Nevertheless, we believe the controlling issue in the instant case is whether the defendant's conviction should be reversed based on the State's change of position regarding Kentucky's membership status in the Compact since entry of the agreed statement of facts. The law in Illinois is that "[parties] will not be relieved from a stipulation in the absence of a clear showing that the matter stipulated is untrue, and then only when the application is seasonably made." (Emphasis added.) (People v. Polk (1983), 115 Ill. App. 3d 1011, 1013.) Defendant maintains that the State's failure to seek relief from the stipulation that Kentucky is a party State to the Compact was not seasonably made. This point is well taken, as the State did not seek relief until seven months after the stipulation was entered into and filed and five months after defendant filed his brief based solely upon the stipulation in question.

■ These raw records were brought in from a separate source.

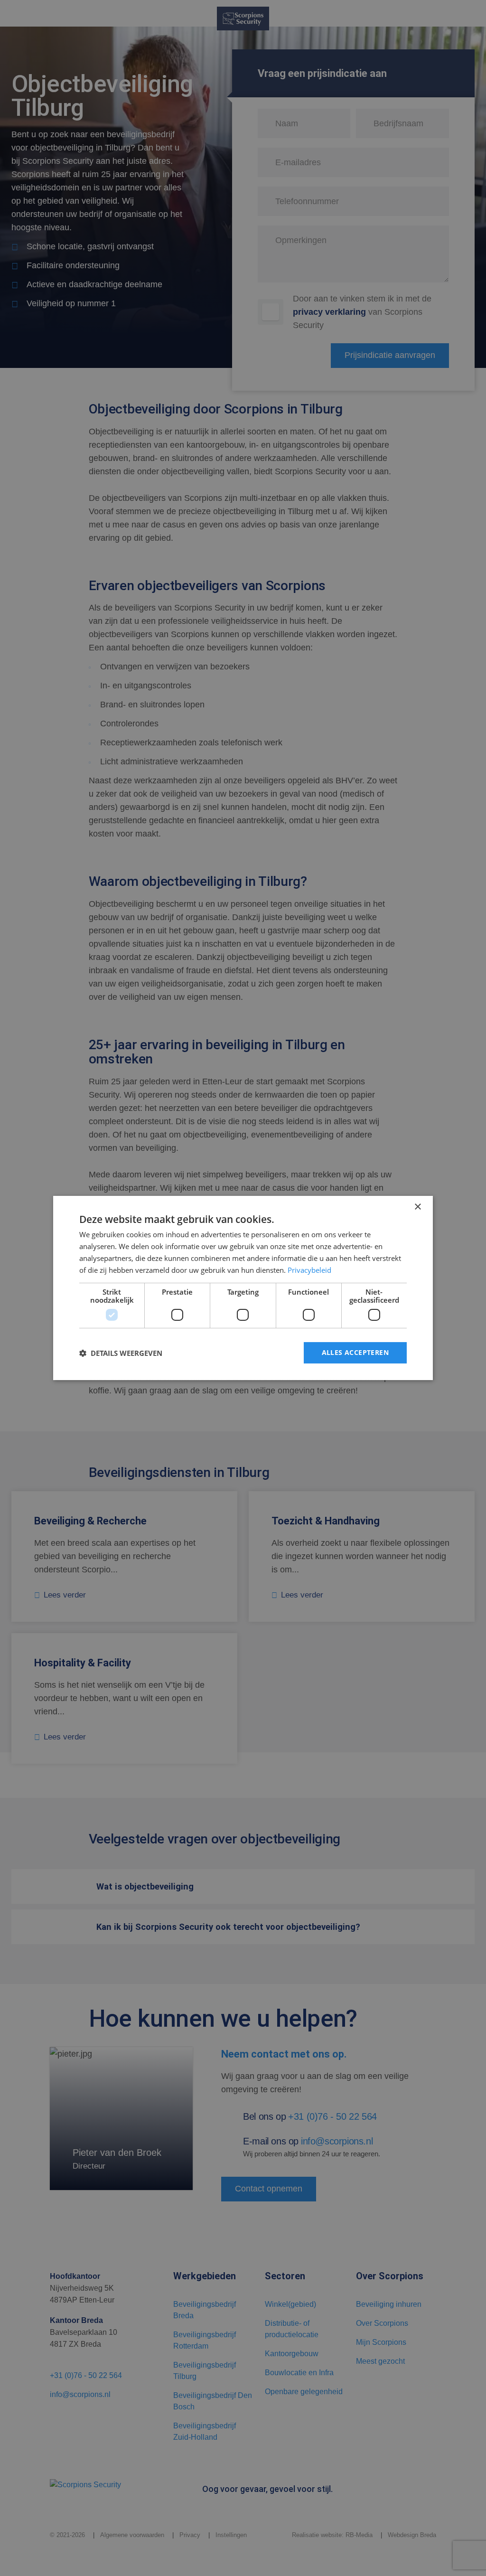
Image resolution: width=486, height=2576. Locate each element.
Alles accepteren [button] (355, 1352)
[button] (120, 1353)
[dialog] (243, 1288)
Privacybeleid (309, 1270)
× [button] (417, 1207)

Moreover, the prosecutor by signing the agreed statement of facts stipulated that the facts set forth in that statement represented the facts material to the controversy in question. If the prosecutor had not agreed with those facts, he could have, pursuant to Supreme Court Rule 323(c) (107 Ill. 2d R. 323(c)), proposed amendments to the agreed statement, or proposed his own report of proceedings and had those amendments or that report settled and certified by the trial court. The State did not take this action. Since the accuracy of the stipulation that Kentucky is a member of the Driver License Compact was not raised by the State in the trial court, as evidenced by the prosecutor's signature on the agreed statement of facts and by statements contained within the State's "Response to Defendant's Brief," filed in this court, the State has, in effect, waived its right to argue against the accuracy of that stipulation. See Patek v. Peick (1979), 74 Ill. App. 3d 714, 719.
Further, since the State did not raise the question of the accuracy of that stipulation until seven months after the agreed statement of facts was filed and five months after defendant filed his brief based upon the stipulation in issue, the State is now estopped from raising that issue due to its untimeliness. A request for relief from a stipulation made for the first time on appeal is not seasonably made. (Patek, 74 Ill. App. 3d at 720.) Despite the fact that the stipulation that Kentucky is a member of the Driver License Compact is untrue, the State, nevertheless, erroneously agreed to that stipulation and did not attempt to withdraw from it in a timely fashion. Based on the State's error and subsequent failure to effect a timely withdrawal from the stipulation, as well as on the fact that the defendant did possess a valid Kentucky driver's license, we find that, in the interest of fairness, defendant's conviction must be reversed. This is applicable solely to the case at hand and is not to be interpreted as giving Kentucky "Compact" status.